The Object-Lesson
- Cover of first edition (hardcover)
- Author: Edward Gorey
- Language: English
- Genre: Literary nonsense
- Publisher: Doubleday
- Publication date: 1958
- Publication place: United States
- Media type: Print (Hardcover & Paperback)
- Pages: 30 pp
- ISBN: 978-0-15-100709-7

= The Object-Lesson =

1958 picture book by Edward Gorey

The Object-Lesson (1958) is a picture book by Edward Gorey. A work of surrealist art and literature, it is typical of Gorey's avant-garde style of storytelling, with Victorian and Edwardian-esque line drawings and settings, each described with a sentence fragment which adds to a larger continuous narrative. The pictures and text combine to tell a strange and obscure story. Although internally consistent, coherent, and structured, the story has a disjointed and disorienting quality, with melancholic and morbidly humorous effects.
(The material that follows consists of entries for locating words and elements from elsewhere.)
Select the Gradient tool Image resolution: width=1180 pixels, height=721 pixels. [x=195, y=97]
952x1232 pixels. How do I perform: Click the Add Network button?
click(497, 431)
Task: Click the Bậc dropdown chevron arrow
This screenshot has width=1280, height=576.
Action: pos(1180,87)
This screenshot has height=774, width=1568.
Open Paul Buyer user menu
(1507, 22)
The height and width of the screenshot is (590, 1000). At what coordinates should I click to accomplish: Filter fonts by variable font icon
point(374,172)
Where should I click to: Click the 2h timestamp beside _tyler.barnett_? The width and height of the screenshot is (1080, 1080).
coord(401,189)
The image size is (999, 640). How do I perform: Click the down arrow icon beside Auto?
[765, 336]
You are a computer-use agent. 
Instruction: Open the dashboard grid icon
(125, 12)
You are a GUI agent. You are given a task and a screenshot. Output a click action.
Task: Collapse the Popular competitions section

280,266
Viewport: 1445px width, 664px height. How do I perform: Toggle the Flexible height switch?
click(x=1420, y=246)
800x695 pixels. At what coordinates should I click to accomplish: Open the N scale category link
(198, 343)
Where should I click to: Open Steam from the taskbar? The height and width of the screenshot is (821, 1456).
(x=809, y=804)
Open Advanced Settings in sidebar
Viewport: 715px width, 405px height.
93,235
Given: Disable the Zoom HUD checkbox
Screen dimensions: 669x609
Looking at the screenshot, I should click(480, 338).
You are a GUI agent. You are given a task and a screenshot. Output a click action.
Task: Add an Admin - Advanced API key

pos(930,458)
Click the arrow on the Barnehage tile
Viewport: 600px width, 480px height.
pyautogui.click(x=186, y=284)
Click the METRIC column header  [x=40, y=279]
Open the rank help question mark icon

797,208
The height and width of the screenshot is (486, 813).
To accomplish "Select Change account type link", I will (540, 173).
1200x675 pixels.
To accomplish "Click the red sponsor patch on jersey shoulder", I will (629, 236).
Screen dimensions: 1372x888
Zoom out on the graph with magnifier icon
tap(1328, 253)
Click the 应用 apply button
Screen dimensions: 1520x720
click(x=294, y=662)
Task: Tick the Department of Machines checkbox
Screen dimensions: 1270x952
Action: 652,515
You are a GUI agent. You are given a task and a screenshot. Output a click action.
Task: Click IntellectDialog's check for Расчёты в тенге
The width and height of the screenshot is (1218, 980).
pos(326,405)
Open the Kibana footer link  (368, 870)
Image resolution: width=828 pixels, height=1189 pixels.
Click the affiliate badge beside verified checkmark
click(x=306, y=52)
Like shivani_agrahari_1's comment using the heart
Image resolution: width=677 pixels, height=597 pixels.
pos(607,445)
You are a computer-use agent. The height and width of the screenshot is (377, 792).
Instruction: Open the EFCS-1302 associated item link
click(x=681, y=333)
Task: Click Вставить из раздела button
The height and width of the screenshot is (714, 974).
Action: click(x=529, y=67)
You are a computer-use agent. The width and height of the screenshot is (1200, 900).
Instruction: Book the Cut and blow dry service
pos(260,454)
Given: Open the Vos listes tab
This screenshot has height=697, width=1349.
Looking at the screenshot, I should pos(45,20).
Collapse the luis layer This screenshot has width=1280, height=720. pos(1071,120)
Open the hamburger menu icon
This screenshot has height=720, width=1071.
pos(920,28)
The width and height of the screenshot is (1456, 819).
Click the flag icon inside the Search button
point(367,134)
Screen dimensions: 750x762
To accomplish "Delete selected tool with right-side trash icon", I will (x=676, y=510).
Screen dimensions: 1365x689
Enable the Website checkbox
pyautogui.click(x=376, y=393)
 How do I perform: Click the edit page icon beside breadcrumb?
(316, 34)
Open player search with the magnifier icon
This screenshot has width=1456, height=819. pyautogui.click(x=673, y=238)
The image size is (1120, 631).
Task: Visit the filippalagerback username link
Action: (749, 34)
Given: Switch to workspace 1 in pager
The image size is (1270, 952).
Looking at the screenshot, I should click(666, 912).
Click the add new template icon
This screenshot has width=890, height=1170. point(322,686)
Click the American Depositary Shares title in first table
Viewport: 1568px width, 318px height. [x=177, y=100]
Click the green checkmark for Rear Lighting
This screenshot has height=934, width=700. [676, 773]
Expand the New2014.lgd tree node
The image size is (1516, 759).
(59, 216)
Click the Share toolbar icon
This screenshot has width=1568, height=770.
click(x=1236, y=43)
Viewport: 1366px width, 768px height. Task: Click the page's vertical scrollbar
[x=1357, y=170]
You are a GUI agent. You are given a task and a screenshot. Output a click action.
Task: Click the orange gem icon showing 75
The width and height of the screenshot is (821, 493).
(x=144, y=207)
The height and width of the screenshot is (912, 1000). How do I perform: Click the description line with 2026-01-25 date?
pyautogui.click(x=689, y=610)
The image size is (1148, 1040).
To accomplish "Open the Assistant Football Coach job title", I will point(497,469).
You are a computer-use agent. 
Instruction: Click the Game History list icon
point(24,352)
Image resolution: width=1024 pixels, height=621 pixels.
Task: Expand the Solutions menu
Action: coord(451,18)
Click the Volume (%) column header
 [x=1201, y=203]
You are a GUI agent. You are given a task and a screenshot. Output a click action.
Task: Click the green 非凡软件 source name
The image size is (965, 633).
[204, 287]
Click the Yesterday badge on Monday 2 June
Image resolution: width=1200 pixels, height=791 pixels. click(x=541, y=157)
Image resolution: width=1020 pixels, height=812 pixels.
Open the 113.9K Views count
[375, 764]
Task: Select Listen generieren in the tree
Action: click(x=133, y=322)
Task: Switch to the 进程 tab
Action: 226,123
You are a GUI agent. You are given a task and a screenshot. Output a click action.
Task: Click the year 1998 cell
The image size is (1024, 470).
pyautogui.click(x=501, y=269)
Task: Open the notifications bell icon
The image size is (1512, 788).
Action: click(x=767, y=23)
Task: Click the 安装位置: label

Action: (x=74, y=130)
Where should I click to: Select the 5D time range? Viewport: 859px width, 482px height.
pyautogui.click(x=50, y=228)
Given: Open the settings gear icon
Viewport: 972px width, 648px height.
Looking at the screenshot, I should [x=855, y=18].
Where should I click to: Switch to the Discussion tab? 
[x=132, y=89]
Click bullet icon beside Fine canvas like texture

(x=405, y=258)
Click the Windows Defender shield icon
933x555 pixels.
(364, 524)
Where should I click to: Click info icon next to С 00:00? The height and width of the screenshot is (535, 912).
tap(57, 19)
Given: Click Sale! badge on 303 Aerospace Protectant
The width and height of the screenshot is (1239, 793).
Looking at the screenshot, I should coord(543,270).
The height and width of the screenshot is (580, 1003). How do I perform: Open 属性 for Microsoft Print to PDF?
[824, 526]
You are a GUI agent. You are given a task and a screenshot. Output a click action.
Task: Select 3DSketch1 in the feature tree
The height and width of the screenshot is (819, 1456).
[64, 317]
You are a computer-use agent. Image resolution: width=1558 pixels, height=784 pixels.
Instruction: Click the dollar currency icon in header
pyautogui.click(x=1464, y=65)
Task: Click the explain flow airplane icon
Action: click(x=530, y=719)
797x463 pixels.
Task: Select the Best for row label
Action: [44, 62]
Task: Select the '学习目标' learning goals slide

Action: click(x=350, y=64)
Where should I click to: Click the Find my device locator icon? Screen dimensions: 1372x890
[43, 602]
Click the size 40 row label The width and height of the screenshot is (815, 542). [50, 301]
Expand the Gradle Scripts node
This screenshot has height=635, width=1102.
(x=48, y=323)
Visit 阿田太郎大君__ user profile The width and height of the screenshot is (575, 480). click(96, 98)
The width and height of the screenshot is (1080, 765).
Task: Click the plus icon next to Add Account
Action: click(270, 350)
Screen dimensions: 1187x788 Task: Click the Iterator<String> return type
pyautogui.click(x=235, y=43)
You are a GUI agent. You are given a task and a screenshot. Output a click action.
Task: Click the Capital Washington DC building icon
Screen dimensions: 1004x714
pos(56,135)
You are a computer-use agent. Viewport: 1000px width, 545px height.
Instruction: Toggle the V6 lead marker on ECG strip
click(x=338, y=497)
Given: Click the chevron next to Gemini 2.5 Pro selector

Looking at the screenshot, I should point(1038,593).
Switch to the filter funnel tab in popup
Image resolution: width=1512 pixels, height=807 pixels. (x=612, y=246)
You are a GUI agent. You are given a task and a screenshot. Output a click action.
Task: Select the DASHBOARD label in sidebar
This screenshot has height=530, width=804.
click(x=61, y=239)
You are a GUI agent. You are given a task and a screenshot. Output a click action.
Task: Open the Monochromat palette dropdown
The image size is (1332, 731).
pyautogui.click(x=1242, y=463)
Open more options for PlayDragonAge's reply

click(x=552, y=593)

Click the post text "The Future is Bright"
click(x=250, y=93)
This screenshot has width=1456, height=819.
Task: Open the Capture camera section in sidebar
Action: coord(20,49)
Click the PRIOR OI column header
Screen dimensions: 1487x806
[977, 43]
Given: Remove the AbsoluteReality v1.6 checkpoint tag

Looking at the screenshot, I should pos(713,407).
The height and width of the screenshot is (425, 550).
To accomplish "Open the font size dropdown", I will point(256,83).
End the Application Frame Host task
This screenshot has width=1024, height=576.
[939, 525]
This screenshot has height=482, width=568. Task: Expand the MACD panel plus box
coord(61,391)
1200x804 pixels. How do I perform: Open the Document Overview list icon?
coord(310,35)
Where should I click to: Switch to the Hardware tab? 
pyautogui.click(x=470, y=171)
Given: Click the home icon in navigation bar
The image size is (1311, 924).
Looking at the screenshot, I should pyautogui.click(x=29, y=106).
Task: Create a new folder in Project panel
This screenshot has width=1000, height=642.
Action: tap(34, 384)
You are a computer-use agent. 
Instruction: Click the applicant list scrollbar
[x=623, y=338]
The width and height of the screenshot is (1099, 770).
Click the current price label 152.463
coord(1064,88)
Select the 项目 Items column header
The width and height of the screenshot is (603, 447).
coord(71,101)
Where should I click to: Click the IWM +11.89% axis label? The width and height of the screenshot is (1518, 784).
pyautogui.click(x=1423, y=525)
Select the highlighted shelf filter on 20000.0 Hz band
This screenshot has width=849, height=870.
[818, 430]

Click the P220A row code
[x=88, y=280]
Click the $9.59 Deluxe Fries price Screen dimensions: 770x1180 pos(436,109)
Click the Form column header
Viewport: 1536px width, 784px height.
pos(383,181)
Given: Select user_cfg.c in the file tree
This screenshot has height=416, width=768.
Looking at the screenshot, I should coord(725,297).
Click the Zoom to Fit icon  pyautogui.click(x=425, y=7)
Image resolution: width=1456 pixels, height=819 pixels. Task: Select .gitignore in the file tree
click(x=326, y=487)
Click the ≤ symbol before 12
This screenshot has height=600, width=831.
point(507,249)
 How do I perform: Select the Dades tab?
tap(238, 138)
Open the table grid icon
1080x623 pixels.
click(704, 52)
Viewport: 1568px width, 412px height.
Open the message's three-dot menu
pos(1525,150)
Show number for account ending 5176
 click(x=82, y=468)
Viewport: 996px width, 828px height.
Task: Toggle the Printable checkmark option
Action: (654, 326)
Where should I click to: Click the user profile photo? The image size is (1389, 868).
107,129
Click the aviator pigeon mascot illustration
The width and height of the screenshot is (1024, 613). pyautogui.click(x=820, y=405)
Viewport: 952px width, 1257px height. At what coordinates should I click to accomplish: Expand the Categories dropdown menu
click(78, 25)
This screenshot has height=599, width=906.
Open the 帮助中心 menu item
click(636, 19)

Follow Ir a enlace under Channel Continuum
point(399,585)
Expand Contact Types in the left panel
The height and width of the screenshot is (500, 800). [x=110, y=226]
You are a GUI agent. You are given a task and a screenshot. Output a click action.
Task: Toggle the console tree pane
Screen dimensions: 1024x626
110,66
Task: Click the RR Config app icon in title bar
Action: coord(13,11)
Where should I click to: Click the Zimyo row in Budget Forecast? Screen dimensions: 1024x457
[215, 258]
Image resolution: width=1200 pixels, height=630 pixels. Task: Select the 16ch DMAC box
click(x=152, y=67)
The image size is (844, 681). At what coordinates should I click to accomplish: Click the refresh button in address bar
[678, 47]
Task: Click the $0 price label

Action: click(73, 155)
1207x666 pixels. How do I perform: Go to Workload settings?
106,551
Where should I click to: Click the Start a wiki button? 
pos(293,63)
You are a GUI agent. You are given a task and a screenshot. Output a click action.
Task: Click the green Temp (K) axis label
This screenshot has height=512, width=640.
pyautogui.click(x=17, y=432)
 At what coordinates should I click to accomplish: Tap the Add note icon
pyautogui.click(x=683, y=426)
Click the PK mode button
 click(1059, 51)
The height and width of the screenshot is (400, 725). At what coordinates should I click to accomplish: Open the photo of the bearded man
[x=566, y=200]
The book is collected in Gorey's first compilation, Amphigorey.

==Title==
Object lessons were a teaching method popular in the Victorian era, where an example of a physical object is used when teaching facts and speculation about that class of object.

==Story==
The story begins with a search for an aristocrat's artificial limb, a search that, implicitly, has endured for days by this point. Another man then leaves the house and gives "the Throbblefoot Spectre" a length of string, before going to the statue of "Corrupted Endeavour" to wait for autumn. After this, the story stays outside the house, and we see several characters enacting their own obscure dramas (including a woman who throws herself from a parapet, and three people in a dinghy on a lake to whom Echo (not depicted) speaks), in a panoramic and seemingly endless rural landscape.

The story ends as three people visit a "kiosk" (depicted much like a bandstand) for tea and cakes. The tea urn, however, is empty, save for a card on which is written the book's last word: "Farewell". (In the last picture, the three stand facing a setting sun.)

==Adaptations==
In 1976 jazz composer Michael Mantler released the album The Hapless Child (Watt/ECM) with Robert Wyatt, Terje Rypdal, Carla Bley, and Jack DeJohnette, containing a musical adaptation of The Object Lesson and six other Gorey stories. The track has been described as "a recitative laid on an extraordinary altar of guitar, bass, and drums".